SUPERB @ SLT 2022: Challenge on Generalization and Efficiency of Self-Supervised Speech Representation Learning
This work addresses the need for more practical and efficient self-supervised learning techniques in the speech community, though it is incremental as it builds on an existing benchmark.
The SUPERB challenge at SLT 2022 tackled the problem of learning self-supervised speech representations to improve performance, generalization, and efficiency across diverse speech tasks, with results from 14 submitted models summarized.

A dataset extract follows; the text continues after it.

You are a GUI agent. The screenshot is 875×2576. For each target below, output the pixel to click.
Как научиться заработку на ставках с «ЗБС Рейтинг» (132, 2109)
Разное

We present the SUPERB challenge at SLT 2022, which aims at learning self-supervised speech representation for better performance, generalization, and efficiency. The challenge builds upon the SUPERB benchmark and implements metrics to measure the computation requirements of self-supervised learning (SSL) representation and to evaluate its generalizability and performance across the diverse SUPERB tasks. The SUPERB benchmark provides comprehensive coverage of popular speech processing tasks, from speech and speaker recognition to audio generation and semantic understanding. As SSL has gained interest in the speech community and showed promising outcomes, we envision the challenge to uplevel the impact of SSL techniques by motivating more practical designs of techniques beyond task performance. We summarize the results of 14 submitted models in this paper. We also discuss the main findings from those submissions and the future directions of SSL research.